Hi, and welcome to another episode of Ask Oprah's All-Stars.
[Cue the opening interview montage.]
Yost: Hi, I'm Ned, and I am a single manager of 25 ballplayers.
Yost: They walk all over me. Figuratively speaking of course, they don't tend to "walk" much. But because I don't have someone backing me up, I spank over 20 of them.

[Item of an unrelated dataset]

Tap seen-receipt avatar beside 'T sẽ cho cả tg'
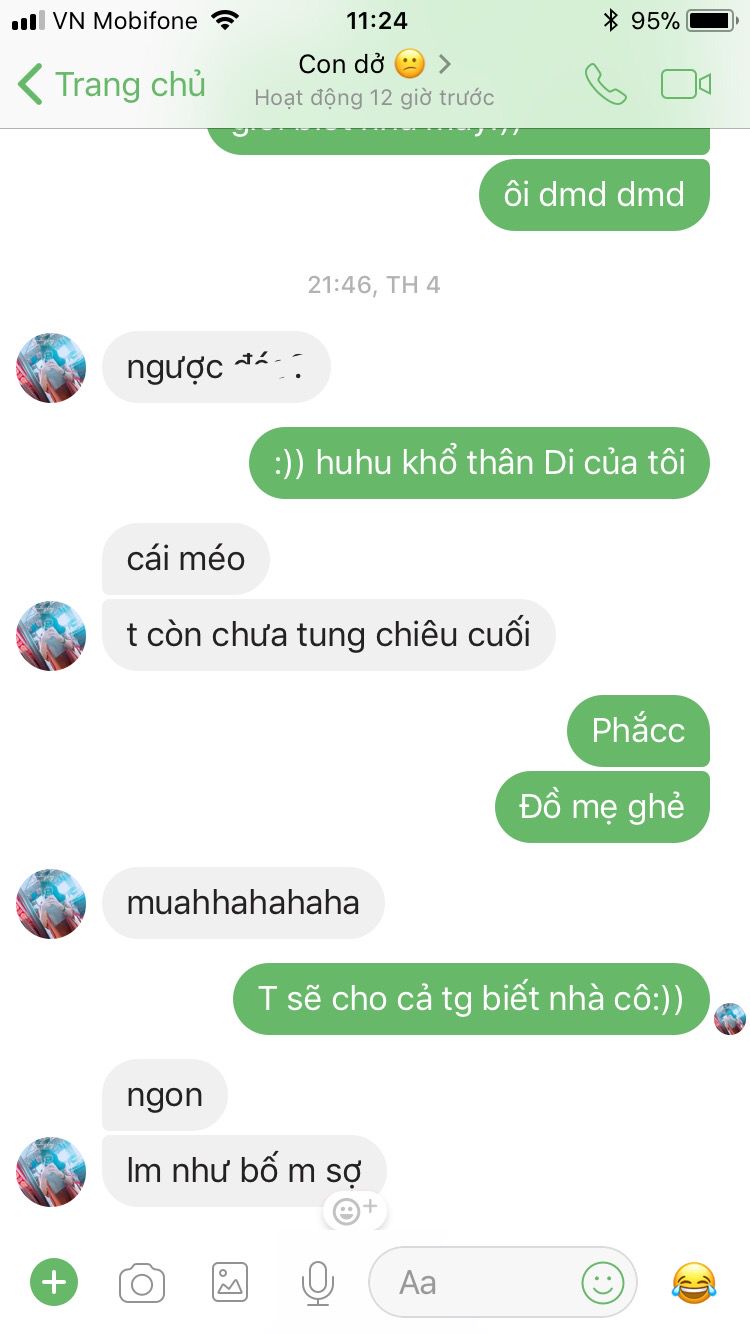 [x=730, y=1019]
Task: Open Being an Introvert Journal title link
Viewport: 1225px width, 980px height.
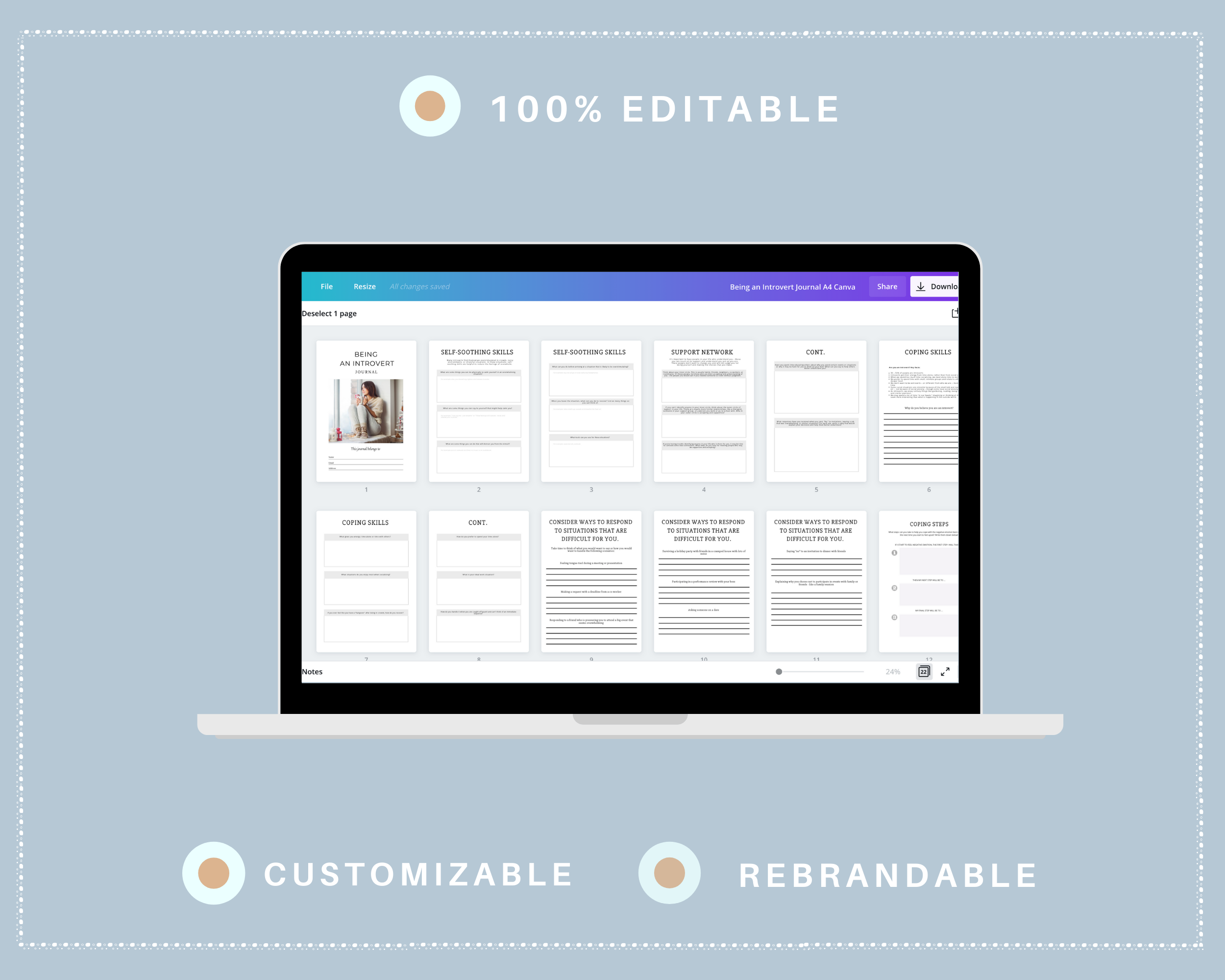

There's no pulling down of pants - it's just one fell swat - but I don't know if it helps. I don't have any control anymore. They will hack at balls, miss at strikes, throw belt-high fastballs in fastball counts, lose balls in the lights, say "I hate you", and after a period of time it tends to wear me out.
Yost: My third baseman has meltdowns. In public I've been asked by virtually everyone if he's physically hurt because his hubris is so excessive that he won't watch video of his problems despite not having looked competent since June 2012.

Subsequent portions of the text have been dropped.